-- start --

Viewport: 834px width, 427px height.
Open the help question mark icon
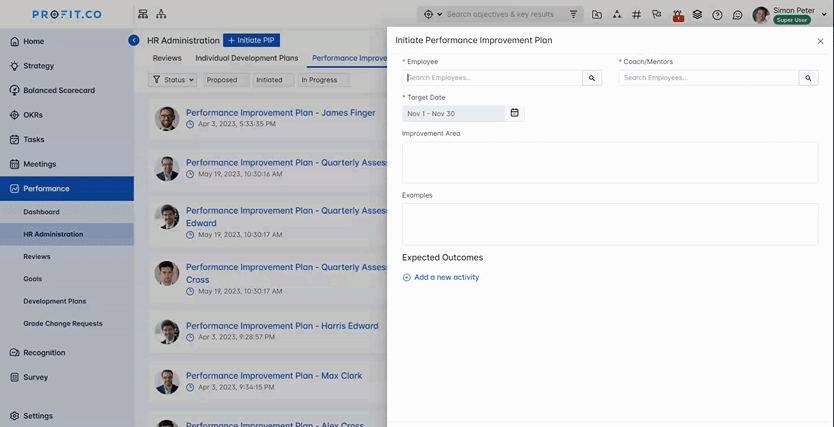pyautogui.click(x=717, y=15)
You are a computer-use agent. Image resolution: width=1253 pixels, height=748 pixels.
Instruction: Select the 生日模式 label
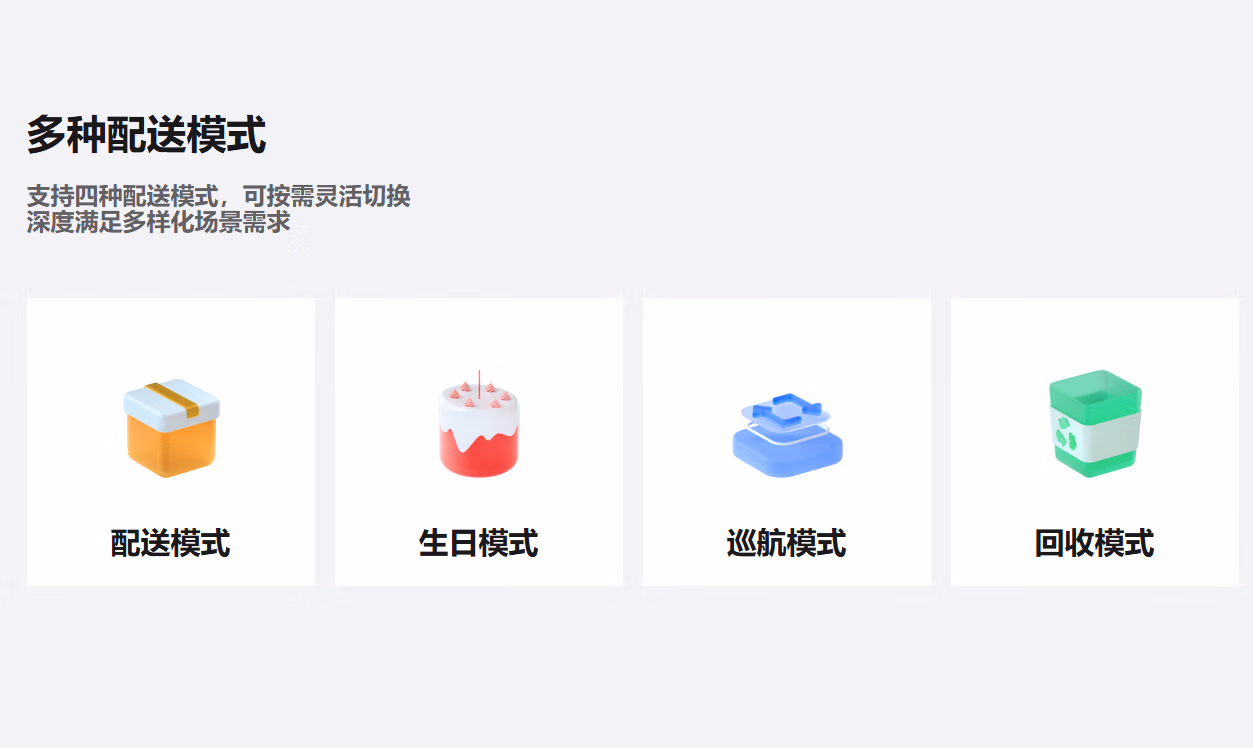pyautogui.click(x=479, y=544)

-- end --

EXERCISE GOAL:
Output the data above line for line with no changes, and omit the pictures.

OUTPUT FOR THIS TASK:
Viewport: 834px width, 427px height.
Open the help question mark icon
pyautogui.click(x=717, y=15)
You are a computer-use agent. Image resolution: width=1253 pixels, height=748 pixels.
Instruction: Select the 生日模式 label
pyautogui.click(x=479, y=544)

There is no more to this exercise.